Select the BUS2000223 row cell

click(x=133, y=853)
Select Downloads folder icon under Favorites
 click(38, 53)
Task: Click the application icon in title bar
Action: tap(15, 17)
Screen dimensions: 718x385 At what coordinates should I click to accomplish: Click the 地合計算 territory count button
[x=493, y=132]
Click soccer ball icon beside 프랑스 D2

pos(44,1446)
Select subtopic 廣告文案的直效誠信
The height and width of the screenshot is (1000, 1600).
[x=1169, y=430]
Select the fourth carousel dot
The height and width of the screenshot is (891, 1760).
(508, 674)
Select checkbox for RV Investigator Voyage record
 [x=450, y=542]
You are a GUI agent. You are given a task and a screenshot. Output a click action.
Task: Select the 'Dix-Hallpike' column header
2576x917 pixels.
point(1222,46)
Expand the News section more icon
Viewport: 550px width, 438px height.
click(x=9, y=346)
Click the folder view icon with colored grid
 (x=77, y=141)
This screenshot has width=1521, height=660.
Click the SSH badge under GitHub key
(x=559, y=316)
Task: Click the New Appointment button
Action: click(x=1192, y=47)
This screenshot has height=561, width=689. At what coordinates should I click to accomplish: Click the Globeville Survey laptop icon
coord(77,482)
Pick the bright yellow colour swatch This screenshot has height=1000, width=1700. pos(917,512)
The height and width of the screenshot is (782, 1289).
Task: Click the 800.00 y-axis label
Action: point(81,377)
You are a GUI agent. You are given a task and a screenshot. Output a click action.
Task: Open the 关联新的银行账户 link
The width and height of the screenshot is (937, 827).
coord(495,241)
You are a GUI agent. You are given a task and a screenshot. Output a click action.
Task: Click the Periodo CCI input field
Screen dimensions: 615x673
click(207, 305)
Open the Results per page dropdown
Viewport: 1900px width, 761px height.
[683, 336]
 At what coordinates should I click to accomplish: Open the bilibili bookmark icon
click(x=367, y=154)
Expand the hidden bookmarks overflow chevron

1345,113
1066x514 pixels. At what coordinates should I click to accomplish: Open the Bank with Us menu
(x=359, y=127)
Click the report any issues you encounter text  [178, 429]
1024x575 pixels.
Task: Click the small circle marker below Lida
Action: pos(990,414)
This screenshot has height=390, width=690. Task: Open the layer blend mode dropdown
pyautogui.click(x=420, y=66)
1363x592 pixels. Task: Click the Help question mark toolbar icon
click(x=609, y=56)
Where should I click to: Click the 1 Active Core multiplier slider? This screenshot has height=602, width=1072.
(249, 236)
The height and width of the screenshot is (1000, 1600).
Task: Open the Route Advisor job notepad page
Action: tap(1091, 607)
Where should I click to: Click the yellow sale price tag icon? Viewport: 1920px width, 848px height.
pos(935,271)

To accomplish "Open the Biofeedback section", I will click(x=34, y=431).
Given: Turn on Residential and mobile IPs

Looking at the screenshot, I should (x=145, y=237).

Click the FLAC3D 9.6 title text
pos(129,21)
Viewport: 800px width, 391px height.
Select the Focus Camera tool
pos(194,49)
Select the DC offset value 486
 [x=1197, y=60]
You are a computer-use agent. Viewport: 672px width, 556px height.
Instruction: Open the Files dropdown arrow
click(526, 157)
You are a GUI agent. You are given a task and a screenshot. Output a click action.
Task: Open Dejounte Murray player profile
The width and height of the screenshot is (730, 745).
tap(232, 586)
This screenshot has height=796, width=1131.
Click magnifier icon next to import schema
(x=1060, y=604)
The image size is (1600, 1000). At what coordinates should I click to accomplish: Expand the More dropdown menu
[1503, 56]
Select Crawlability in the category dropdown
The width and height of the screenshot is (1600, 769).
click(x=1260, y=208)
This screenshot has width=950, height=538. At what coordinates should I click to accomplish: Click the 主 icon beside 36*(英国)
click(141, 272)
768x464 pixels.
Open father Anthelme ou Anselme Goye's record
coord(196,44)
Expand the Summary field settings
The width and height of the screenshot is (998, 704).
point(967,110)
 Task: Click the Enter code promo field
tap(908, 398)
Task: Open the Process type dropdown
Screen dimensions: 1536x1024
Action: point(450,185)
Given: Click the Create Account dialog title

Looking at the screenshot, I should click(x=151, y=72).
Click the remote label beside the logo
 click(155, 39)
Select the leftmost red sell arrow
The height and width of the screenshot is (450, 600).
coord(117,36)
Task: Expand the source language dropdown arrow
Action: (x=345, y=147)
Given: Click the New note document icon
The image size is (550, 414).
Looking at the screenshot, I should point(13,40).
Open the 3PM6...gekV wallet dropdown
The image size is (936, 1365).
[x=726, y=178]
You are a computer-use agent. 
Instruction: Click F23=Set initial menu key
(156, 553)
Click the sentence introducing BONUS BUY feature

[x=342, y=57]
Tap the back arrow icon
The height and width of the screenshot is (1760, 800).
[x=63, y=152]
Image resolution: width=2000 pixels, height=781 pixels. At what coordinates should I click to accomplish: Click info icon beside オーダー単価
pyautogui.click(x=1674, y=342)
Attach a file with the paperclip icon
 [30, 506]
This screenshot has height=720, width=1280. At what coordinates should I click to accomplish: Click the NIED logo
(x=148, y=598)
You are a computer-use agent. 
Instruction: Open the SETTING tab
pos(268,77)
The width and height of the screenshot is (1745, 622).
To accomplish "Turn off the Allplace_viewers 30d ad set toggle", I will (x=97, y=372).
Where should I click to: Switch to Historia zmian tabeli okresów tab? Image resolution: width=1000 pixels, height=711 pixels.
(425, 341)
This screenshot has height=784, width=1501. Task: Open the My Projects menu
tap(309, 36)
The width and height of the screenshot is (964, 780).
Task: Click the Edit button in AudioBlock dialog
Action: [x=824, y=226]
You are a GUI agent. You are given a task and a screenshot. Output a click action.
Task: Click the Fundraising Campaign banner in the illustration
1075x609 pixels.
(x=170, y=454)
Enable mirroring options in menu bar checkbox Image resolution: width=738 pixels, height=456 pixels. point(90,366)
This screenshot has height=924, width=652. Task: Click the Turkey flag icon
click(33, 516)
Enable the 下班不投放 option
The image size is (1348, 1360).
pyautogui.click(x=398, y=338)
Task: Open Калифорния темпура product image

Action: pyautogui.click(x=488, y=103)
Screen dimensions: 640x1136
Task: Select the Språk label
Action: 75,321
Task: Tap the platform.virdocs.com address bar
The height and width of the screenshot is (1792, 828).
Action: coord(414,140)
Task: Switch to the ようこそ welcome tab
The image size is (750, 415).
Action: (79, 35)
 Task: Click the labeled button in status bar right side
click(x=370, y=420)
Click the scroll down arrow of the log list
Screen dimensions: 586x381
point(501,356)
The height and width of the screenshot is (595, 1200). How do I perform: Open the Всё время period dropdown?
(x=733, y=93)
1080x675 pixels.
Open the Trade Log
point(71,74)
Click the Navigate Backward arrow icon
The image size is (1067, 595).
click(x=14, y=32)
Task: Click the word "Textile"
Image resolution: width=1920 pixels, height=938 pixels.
--
What are the lines, exactly as written above, from the line with "You are a computer-use agent. Viewport: 672px" to the line with "768x464 pixels.", both included? Output only those.

> Result of the task:
You are a computer-use agent. Viewport: 672px width, 556px height.
Instruction: Open the Files dropdown arrow
click(526, 157)
You are a GUI agent. You are given a task and a screenshot. Output a click action.
Task: Open Dejounte Murray player profile
The width and height of the screenshot is (730, 745).
tap(232, 586)
This screenshot has height=796, width=1131.
Click magnifier icon next to import schema
(x=1060, y=604)
The image size is (1600, 1000). At what coordinates should I click to accomplish: Expand the More dropdown menu
[1503, 56]
Select Crawlability in the category dropdown
The width and height of the screenshot is (1600, 769).
click(x=1260, y=208)
This screenshot has width=950, height=538. At what coordinates should I click to accomplish: Click the 主 icon beside 36*(英国)
click(141, 272)
768x464 pixels.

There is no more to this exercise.